The more crumpled the better!
Research by engineers from Brown University have shown that graphene, wrinkled and crumpled in a multi-step process, becomes significantly better at repelling water.
This property could be useful in making self-cleaning surfaces.
Crumpled graphene also has enhanced electrochemical properties, potentially making it more useful as electrodes in batteries and fuel cells.
Yuma checkerboard from space
The Sentinel-2A satellite captured this false-colour image of the city of Yuma in the United States, in southwestern Arizona.
Home to some 90,000 people, Yuma is situated along the Colorado River, with the Mexican frontier to the west and California to the north.
The fence forming the border is visible as a fine and perfectly straight line, running from left to right through the image between the irrigation canal and the irrigated fields west of the city. Just north of the canal, a small square marks a water reservoir for irrigating the fields in this highly arid region.

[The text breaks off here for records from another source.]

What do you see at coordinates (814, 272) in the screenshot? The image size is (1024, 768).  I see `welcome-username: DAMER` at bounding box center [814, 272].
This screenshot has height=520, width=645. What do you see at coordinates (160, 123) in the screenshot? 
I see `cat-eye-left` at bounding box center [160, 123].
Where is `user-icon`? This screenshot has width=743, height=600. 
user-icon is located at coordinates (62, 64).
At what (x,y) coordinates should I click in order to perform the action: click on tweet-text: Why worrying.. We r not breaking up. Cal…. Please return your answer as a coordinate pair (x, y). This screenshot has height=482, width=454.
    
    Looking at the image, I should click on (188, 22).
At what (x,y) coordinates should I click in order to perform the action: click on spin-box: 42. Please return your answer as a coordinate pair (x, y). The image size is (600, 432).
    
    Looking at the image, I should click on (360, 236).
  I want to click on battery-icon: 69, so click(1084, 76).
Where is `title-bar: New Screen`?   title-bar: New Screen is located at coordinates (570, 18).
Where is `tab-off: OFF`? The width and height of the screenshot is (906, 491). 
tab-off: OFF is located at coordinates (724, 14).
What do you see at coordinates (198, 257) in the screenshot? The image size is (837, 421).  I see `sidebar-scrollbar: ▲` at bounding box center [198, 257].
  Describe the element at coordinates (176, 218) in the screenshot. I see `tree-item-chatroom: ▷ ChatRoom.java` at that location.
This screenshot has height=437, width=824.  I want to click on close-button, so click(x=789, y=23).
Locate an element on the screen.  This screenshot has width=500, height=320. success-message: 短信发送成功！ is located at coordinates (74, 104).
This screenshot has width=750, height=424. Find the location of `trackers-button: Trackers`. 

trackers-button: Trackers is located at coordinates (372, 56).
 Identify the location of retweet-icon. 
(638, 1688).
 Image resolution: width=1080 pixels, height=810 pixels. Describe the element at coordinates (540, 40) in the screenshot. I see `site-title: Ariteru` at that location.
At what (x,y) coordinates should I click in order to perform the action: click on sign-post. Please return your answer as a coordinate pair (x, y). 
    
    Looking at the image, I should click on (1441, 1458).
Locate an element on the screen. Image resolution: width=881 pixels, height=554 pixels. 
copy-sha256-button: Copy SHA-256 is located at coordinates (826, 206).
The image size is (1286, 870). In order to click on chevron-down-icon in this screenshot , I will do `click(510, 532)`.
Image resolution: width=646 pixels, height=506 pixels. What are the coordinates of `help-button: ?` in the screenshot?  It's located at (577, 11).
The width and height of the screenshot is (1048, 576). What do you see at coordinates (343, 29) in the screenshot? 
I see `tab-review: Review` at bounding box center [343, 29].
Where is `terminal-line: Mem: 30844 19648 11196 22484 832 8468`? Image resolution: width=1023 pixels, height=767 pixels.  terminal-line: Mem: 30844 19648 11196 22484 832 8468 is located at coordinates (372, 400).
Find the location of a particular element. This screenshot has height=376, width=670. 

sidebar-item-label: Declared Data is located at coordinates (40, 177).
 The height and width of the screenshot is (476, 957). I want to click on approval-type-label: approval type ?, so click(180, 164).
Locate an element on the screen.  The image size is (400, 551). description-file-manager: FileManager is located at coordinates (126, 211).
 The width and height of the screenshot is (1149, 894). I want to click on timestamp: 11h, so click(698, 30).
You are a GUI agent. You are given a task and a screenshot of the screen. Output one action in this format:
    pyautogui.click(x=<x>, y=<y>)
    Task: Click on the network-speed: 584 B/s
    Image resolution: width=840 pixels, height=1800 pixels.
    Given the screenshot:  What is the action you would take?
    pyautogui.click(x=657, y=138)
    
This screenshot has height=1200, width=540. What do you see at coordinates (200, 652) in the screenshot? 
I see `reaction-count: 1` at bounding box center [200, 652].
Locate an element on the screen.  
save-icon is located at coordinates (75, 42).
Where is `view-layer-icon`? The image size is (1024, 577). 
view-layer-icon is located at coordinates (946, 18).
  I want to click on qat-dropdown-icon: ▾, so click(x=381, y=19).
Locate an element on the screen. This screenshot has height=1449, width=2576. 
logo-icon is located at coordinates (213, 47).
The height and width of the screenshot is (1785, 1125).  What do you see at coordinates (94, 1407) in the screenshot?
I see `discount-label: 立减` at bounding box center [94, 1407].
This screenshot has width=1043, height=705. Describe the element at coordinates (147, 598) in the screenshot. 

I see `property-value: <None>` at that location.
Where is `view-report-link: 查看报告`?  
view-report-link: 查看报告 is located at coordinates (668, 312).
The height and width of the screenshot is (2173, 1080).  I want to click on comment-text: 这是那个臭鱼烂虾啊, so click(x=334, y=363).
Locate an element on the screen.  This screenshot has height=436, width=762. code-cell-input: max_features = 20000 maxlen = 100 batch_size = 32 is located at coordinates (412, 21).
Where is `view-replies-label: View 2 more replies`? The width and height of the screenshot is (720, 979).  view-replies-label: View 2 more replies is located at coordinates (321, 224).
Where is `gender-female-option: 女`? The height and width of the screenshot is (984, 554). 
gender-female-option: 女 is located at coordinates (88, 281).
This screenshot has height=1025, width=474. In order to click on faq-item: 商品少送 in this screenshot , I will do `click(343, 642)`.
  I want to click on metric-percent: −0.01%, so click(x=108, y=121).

The false-colour bands render the farmed fields in varying shades of browns and red. The circular features are created by centre-pivot irrigation, while rectangular fields use different irrigation methods that deliver the water along straight lines.
The shades of red indicate how sensitive the multispectral instrument on Sentinel-2A is to differences in chlorophyll content, providing key information on vegetation health.
A freezing picnic at Concordia
Dutch medical doctor Floris van den Berg scans the horizon and contemplates life at Concordia research station in Antarctica.
No arrivals will appear on the horizon for nine months – the winter months in Antarctica are too extreme for supplies or people to travel to the remote base, and the closest neighbour is 560 kilometres away.
This outside picnic allows van den Berg to soak in some last rays and get some much-needed Vitamin D. Concordia’s location almost 2,000 kilometres from the South Pole means that its inhabitants do not see the Sun for four months during the winter.
Cygnus spacecraft ready for launch
Here, the Orbital ATK Cygnus spacecraft sits on top of an Atlas V rocket ready for launch to the International Space Station.
The mission successfully lifted off on Tuesday 22 March from Space Launch Complex 41 at Cape Canaveral Air Force Station in Florida – the second such mission in less than four months.
The Cygnus is carrying more around three tonnes of cargo for the International Space Station, including crew supplies, vehicle hardware and experiments. That payload includes experiments ranging from an advanced 3-D printer to a flammability test that will be performed in the Cygnus after it leaves the station.
Lonely galaxy Wolf-Lundmark-Melotteh
This image, captured by ESO’s OmegaCAM on the VLT Survey Telescope, shows a lonely galaxy known as Wolf-Lundmark-Melotte, or WLM for short.
Although considered part of our Local Group of dozens of galaxies, WLM stands alone at the group’s outer edges as one of its most remote members. In fact, the galaxy is so small and secluded that it may never have interacted with any other Local Group galaxy – or perhaps even any other galaxy in the history of the Universe.